Filter the entries that follow, copying every line in which the word "Given" appears.

◆ Input ◆
===

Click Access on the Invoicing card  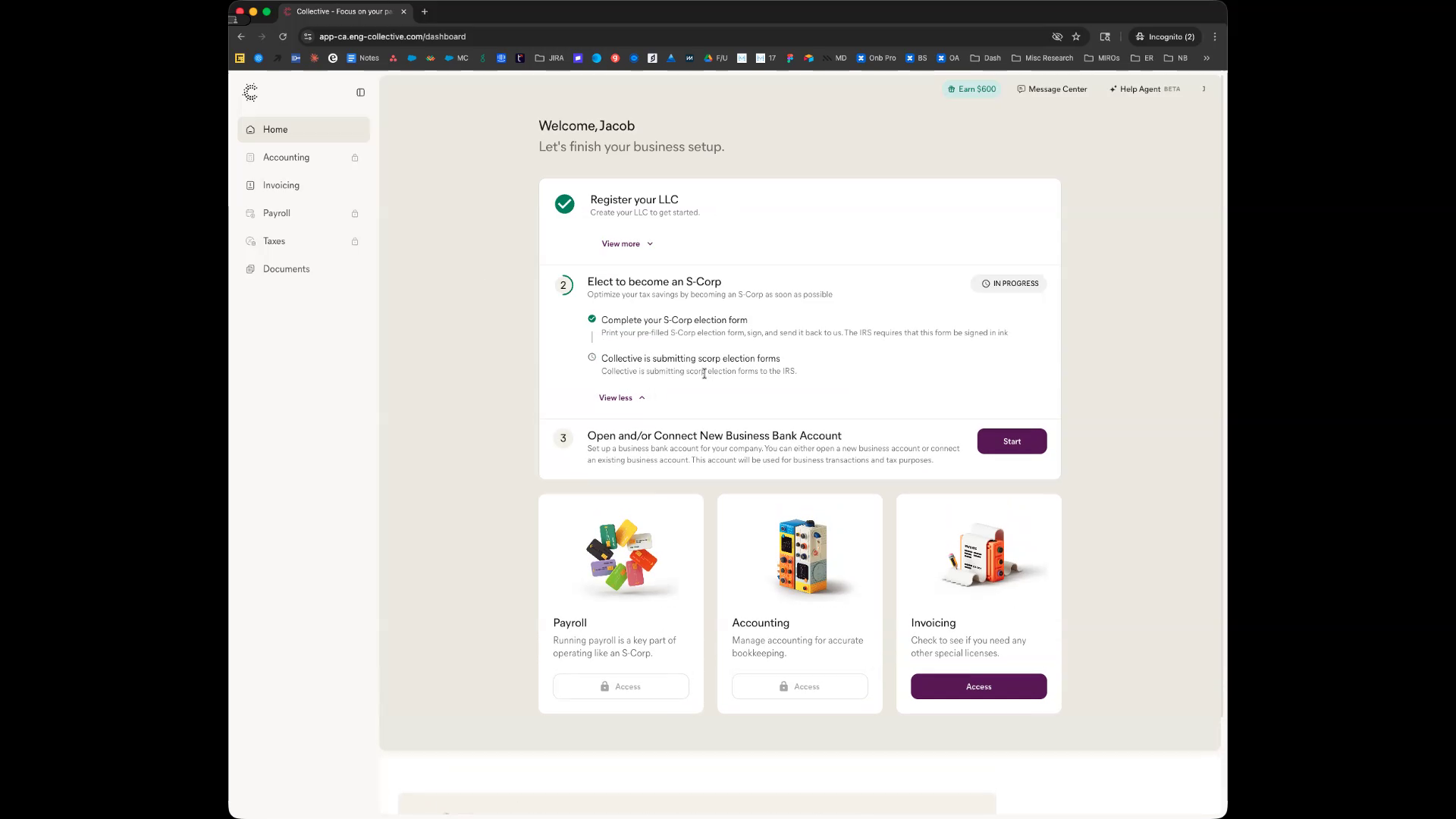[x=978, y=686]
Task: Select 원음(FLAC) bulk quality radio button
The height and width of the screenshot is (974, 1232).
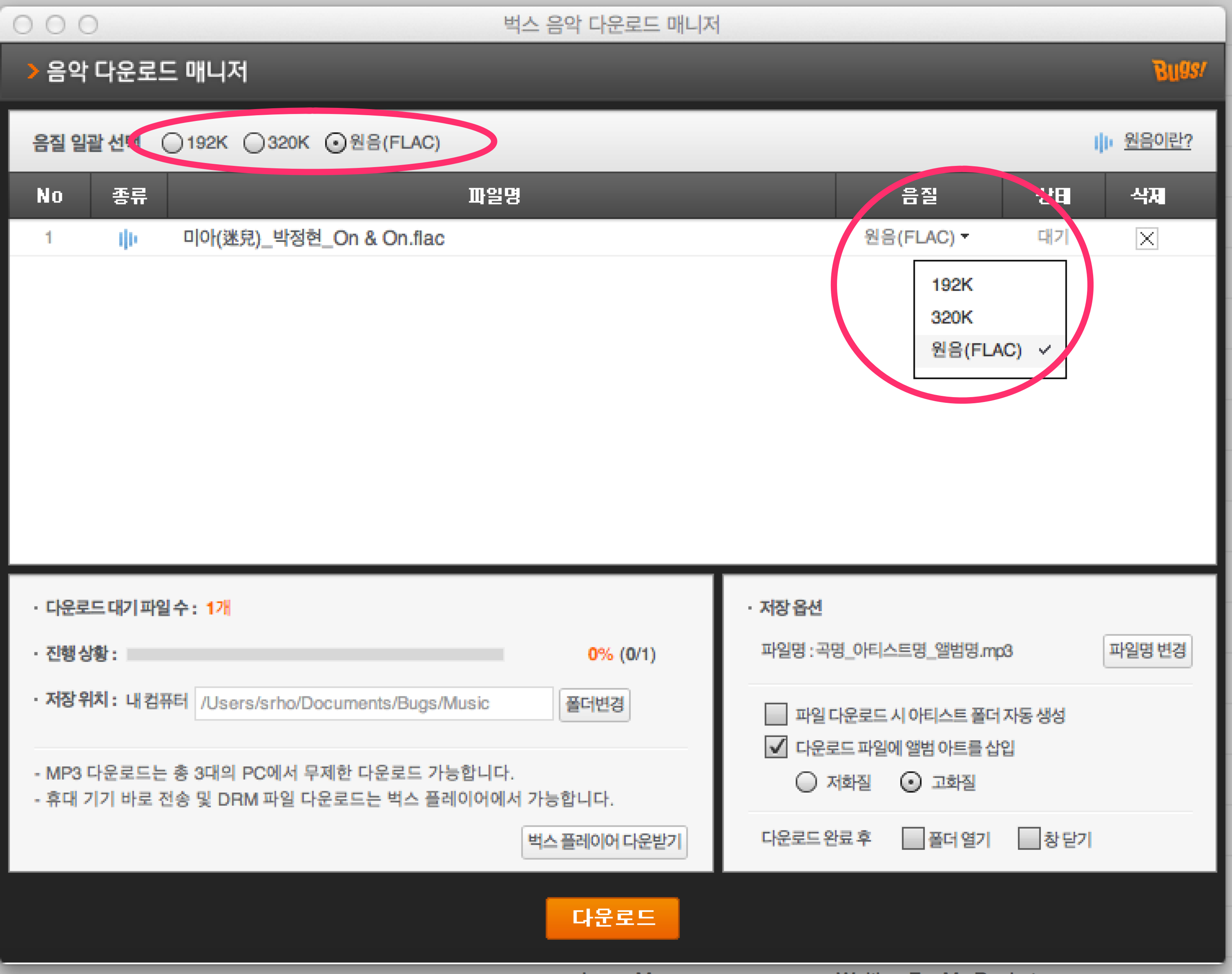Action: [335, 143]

===

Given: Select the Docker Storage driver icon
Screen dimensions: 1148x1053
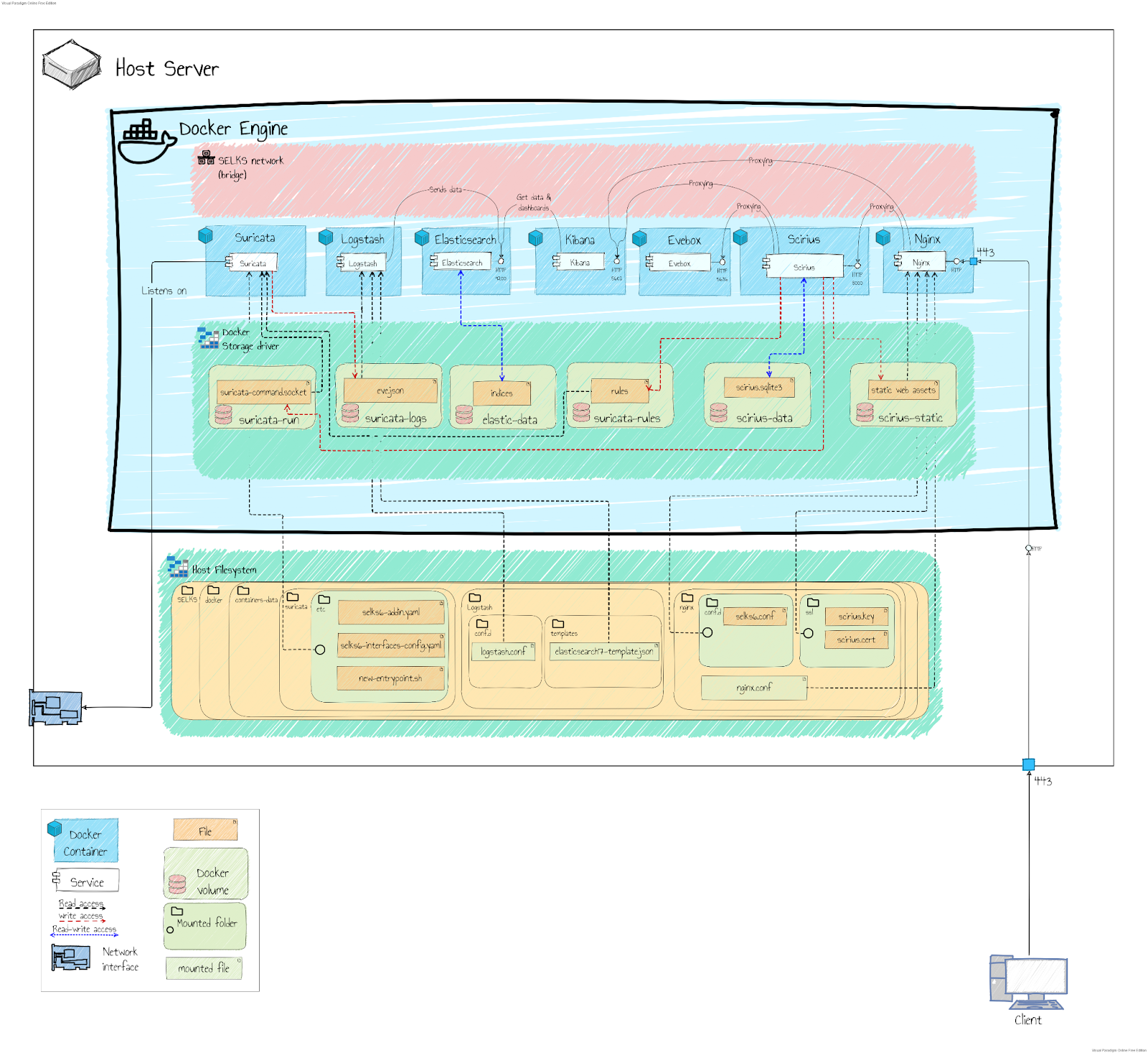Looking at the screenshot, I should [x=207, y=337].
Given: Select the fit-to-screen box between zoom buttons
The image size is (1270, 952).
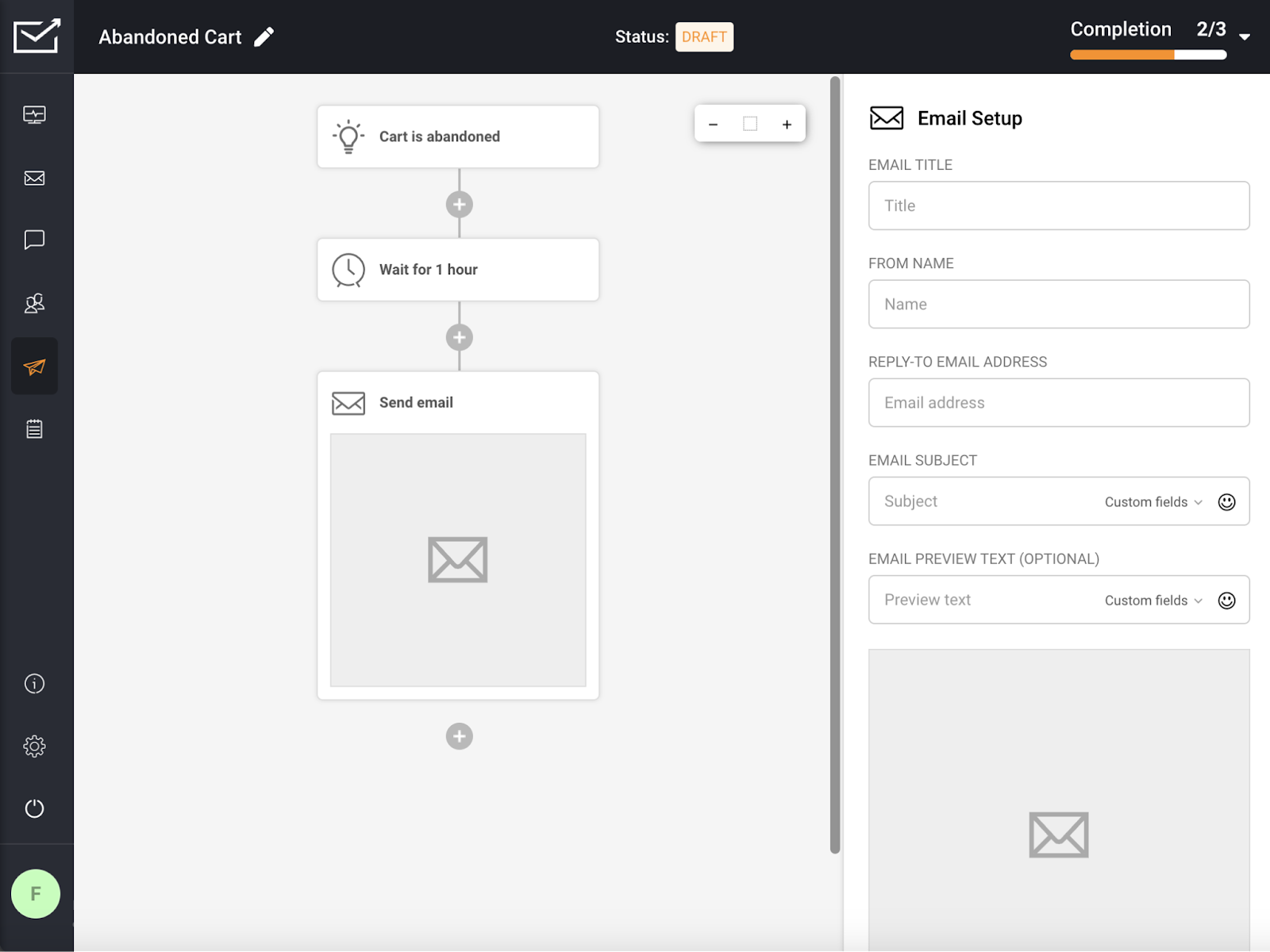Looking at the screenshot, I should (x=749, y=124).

===

◆ Answer space ◆
Given: Select the Docker Storage driver icon
Given: Select the fit-to-screen box between zoom buttons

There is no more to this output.